-------- EXTRACTED RECORDS --------
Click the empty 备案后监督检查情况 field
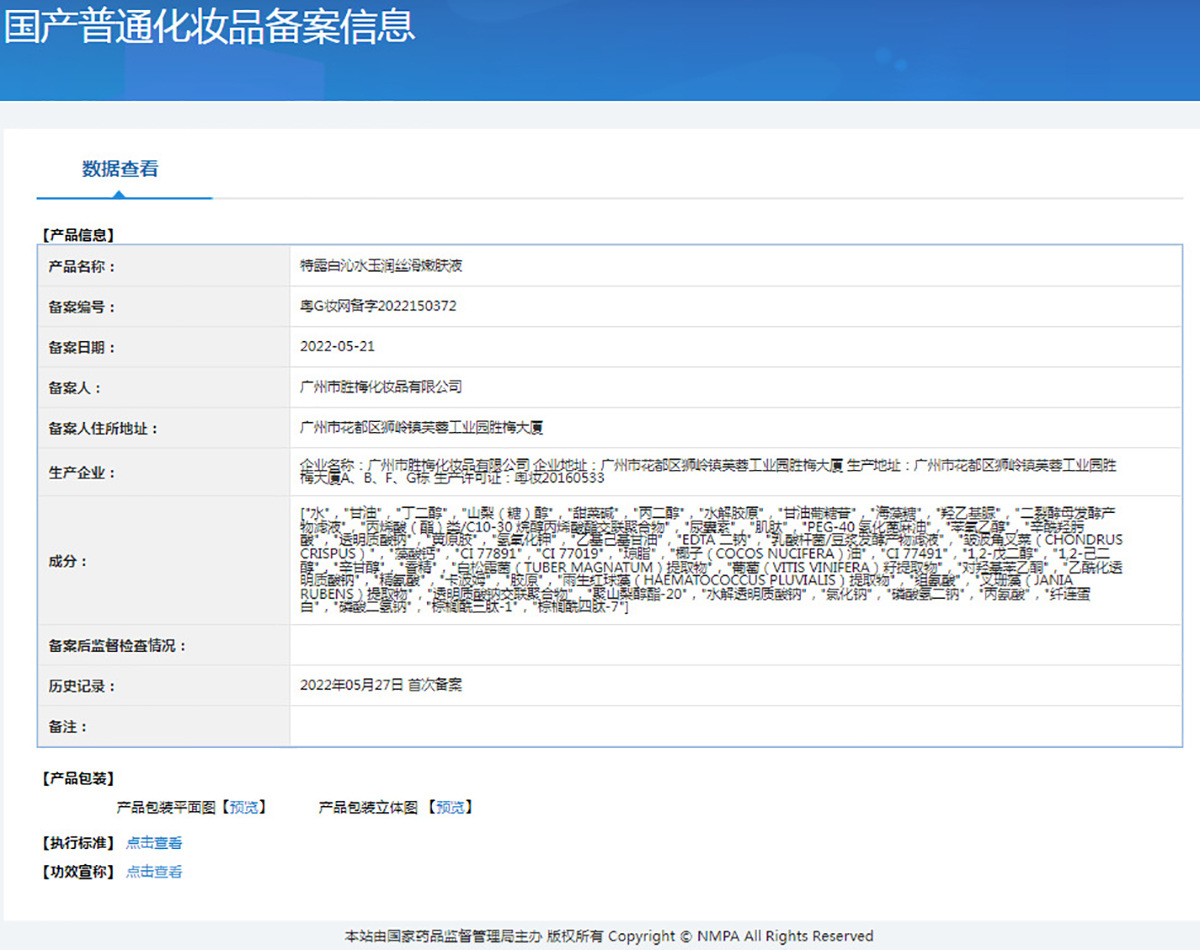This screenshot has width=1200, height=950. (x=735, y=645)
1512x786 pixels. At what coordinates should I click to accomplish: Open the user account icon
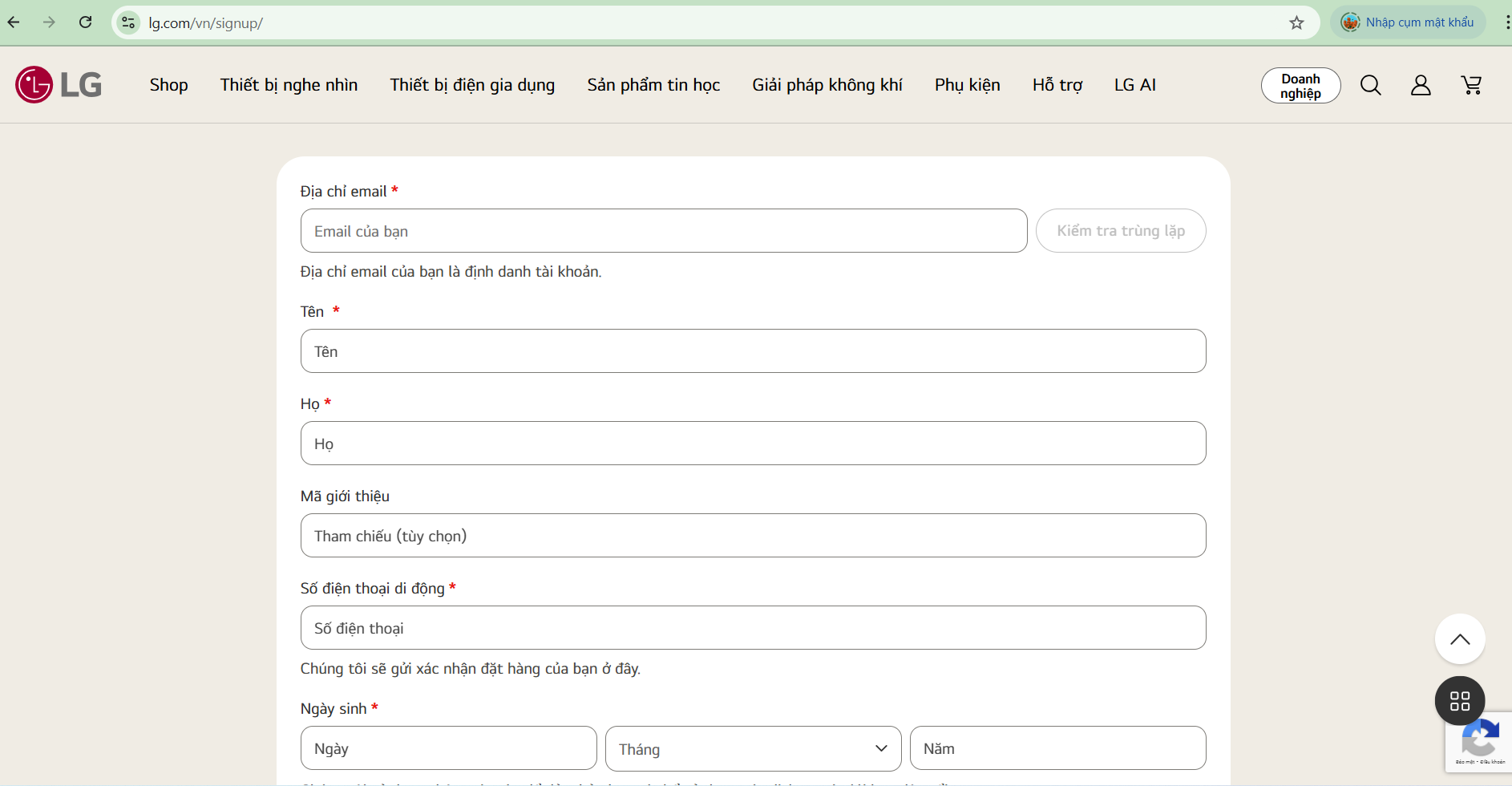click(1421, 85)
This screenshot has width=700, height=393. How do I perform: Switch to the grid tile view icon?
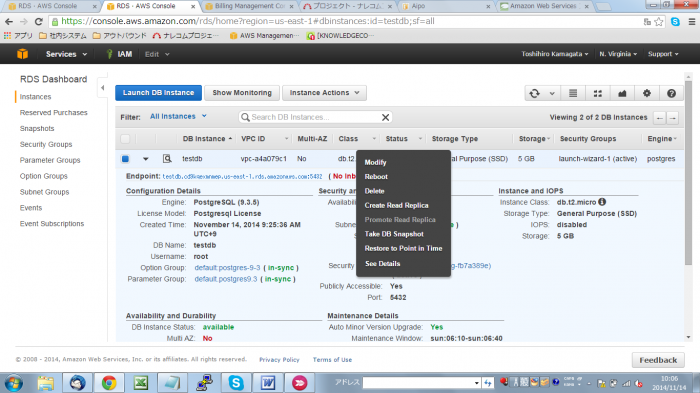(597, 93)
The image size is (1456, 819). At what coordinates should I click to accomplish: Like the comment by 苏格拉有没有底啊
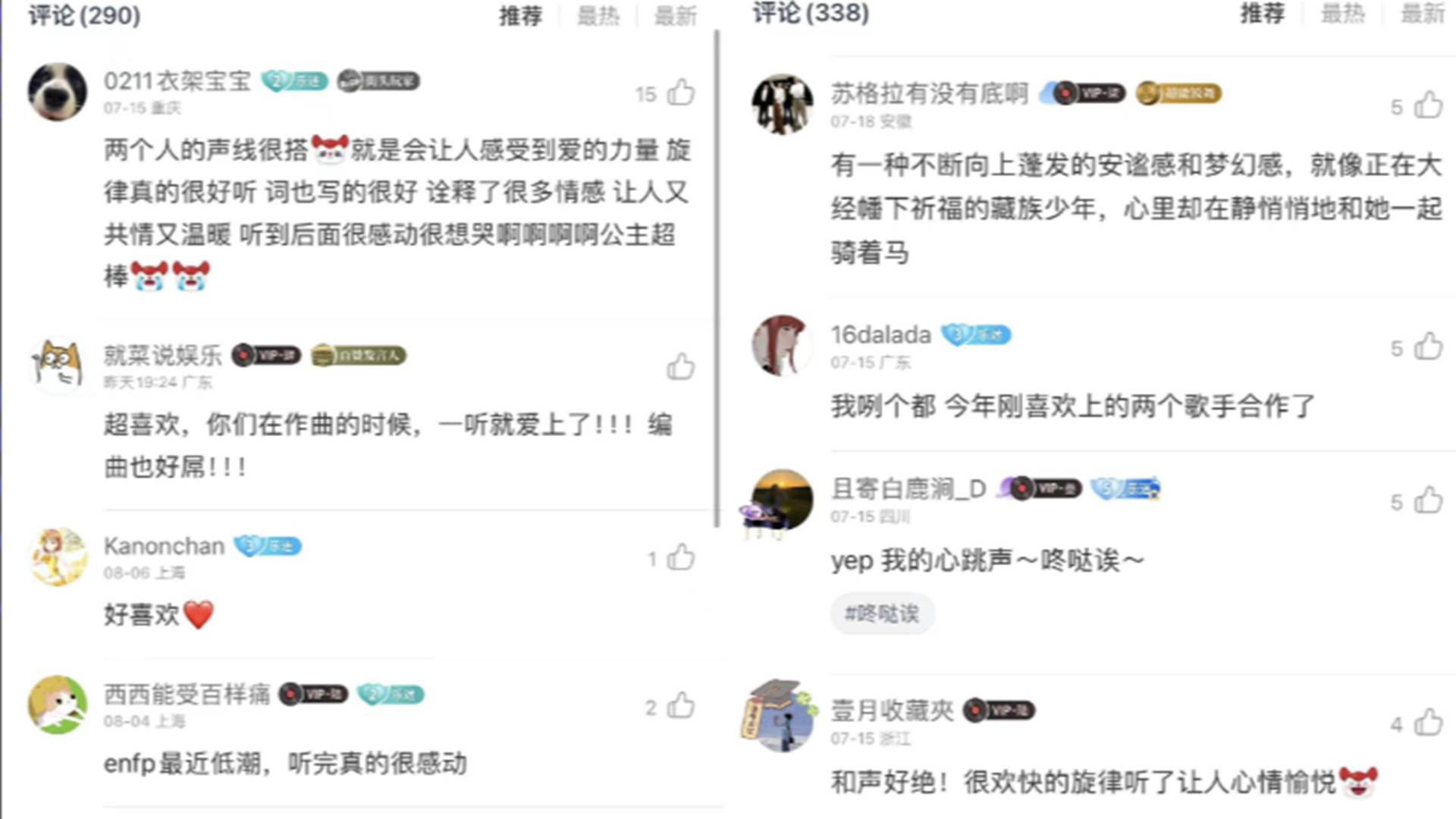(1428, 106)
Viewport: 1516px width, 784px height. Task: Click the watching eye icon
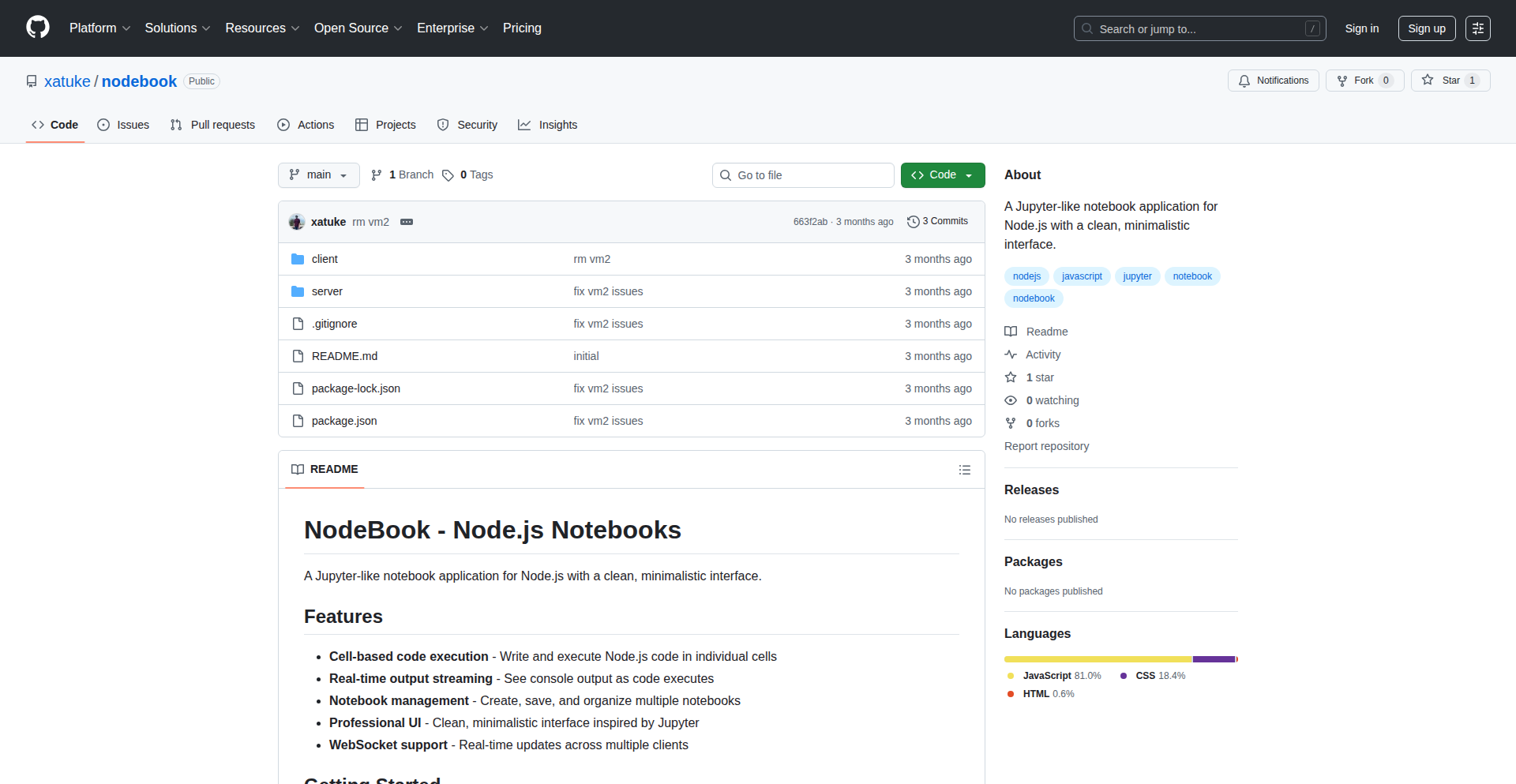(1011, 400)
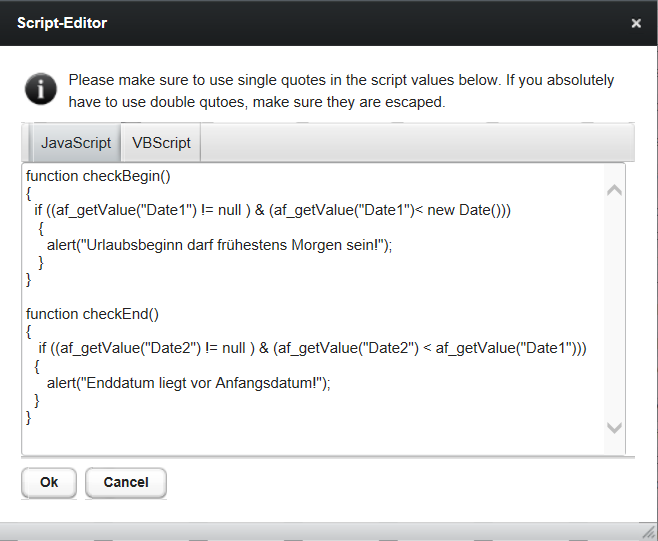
--------
▶ **TASK BRIEF**: Give the number of lines in the data above that contain the string "coordinates". Reply with the number alone.

▶ **RESULT BELOW**: 2